**Listed entries**
+ + + +

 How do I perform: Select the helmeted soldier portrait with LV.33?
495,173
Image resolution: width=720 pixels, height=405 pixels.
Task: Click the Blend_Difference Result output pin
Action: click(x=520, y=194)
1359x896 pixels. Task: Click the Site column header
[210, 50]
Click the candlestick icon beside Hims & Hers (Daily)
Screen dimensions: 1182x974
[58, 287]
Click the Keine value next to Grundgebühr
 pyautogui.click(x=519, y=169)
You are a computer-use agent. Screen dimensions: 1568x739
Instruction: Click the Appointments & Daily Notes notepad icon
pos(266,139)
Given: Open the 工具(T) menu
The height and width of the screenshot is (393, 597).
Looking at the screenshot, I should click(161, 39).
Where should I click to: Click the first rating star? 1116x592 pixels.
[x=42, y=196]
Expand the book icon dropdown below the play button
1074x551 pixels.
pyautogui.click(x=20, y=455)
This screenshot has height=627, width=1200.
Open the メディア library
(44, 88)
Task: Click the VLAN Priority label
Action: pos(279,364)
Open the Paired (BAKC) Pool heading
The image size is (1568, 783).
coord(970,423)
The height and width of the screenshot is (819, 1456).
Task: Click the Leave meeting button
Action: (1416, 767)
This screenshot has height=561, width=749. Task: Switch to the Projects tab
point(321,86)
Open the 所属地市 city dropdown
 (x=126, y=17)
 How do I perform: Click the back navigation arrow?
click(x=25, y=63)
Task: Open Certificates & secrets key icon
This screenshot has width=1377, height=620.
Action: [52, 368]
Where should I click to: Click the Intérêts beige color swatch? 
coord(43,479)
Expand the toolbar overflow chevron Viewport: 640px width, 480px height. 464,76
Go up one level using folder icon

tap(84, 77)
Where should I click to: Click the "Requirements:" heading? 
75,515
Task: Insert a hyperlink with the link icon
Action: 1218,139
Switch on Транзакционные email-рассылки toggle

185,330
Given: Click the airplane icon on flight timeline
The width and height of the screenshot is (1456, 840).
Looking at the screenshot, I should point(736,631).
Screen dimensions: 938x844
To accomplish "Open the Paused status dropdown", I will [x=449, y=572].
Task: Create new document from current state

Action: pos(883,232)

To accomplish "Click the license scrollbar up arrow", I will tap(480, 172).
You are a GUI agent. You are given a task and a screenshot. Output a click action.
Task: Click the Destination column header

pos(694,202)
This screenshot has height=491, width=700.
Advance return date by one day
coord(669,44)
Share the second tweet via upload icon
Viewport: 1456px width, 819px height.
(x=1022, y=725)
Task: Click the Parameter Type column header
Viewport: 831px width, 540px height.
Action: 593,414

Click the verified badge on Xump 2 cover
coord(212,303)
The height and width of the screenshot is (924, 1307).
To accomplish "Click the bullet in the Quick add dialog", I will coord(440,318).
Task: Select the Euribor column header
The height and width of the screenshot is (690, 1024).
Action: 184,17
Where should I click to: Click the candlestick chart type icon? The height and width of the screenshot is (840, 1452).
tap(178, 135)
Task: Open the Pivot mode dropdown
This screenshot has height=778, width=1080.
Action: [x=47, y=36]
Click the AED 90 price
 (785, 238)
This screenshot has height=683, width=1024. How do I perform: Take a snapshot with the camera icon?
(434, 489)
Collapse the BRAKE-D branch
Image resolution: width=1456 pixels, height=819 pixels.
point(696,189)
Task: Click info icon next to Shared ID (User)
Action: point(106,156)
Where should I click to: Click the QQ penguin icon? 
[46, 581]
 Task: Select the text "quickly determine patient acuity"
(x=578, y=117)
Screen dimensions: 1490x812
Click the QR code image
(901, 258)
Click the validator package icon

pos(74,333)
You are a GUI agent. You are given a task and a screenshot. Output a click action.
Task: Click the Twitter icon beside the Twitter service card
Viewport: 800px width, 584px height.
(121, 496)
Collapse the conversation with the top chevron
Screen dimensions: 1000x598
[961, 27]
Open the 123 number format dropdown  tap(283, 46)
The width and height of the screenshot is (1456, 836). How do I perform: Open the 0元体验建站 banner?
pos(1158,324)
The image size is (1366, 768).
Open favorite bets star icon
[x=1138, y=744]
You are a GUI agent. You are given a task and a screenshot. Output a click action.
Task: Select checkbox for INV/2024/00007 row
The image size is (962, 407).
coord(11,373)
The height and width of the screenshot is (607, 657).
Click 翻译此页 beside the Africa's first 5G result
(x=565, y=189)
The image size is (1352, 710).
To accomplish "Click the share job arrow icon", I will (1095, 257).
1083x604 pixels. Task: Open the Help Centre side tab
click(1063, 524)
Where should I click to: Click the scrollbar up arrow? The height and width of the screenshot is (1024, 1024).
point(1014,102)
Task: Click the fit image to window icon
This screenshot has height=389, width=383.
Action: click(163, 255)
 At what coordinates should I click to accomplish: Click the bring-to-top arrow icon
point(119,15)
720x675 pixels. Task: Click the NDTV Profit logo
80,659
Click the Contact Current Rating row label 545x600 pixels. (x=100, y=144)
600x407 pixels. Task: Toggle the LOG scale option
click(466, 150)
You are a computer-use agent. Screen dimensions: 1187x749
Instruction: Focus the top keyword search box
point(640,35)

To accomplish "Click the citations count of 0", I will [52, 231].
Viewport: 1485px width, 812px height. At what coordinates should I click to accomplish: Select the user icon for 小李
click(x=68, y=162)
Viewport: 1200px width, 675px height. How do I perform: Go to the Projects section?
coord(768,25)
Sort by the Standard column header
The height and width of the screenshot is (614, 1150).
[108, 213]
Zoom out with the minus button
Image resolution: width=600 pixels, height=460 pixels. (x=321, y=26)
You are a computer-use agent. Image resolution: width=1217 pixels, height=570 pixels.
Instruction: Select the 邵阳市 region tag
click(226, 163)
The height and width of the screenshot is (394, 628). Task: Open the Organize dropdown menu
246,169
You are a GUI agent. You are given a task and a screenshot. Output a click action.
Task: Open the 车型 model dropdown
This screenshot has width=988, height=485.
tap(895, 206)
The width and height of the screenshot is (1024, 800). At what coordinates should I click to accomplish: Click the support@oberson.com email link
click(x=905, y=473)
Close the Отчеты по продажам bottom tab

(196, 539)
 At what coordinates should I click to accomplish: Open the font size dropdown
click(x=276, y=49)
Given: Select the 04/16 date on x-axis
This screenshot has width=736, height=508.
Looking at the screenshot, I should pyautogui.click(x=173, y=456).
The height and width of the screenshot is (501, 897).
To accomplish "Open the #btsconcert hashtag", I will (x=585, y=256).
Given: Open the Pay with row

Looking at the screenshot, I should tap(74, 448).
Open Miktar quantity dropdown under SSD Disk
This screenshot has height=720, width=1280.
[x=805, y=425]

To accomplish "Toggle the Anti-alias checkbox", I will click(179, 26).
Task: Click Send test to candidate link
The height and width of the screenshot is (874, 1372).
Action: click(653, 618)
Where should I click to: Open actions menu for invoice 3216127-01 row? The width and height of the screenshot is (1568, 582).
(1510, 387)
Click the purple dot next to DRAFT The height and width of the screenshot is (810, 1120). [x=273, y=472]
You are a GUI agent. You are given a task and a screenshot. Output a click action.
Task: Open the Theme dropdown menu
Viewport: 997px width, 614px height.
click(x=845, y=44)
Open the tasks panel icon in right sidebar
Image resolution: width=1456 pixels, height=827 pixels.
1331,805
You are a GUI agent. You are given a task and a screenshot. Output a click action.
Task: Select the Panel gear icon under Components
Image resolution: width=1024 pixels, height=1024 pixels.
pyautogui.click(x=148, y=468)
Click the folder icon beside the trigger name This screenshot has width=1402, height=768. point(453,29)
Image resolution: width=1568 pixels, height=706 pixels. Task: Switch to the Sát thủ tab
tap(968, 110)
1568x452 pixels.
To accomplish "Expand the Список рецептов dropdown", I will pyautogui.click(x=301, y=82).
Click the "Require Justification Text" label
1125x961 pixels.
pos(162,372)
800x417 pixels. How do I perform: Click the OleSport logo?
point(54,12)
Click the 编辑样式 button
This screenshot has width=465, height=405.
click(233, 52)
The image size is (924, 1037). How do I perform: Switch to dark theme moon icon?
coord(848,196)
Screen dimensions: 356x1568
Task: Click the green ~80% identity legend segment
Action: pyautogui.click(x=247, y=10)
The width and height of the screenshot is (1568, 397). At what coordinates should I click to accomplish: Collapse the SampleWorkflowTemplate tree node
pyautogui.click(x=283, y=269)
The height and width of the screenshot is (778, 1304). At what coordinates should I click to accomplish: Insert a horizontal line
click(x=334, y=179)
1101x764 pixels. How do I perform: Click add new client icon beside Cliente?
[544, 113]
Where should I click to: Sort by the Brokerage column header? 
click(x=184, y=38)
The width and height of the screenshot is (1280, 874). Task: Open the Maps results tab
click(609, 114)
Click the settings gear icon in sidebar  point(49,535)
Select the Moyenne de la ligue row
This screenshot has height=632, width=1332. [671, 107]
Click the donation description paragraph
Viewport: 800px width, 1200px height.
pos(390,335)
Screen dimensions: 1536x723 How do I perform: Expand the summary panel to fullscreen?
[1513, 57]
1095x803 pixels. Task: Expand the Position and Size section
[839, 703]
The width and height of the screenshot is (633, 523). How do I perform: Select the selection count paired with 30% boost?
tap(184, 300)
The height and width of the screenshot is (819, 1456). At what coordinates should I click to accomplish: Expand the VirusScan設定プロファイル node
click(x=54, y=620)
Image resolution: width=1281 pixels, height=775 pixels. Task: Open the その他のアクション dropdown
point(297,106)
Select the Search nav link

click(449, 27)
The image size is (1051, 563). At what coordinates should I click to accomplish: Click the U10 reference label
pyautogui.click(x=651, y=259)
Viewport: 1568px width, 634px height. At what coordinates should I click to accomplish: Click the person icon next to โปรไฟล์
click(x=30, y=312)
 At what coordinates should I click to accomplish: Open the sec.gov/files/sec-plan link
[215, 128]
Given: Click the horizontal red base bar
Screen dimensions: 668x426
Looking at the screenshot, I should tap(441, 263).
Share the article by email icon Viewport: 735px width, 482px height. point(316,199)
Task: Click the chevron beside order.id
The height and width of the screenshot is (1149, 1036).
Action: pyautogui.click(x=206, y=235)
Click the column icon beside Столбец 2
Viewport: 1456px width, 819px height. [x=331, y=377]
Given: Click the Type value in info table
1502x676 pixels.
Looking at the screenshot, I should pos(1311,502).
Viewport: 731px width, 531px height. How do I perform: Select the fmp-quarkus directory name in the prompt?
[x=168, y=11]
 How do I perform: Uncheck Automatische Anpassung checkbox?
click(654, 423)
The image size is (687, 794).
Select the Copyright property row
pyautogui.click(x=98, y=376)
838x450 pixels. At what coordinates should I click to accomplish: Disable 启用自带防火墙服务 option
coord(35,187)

+ + + +

**Required action**
What lines hold the string "under"? Pick them out of the data.

**Output of the exercise**
Open Miktar quantity dropdown under SSD Disk
Task: Select the Panel gear icon under Components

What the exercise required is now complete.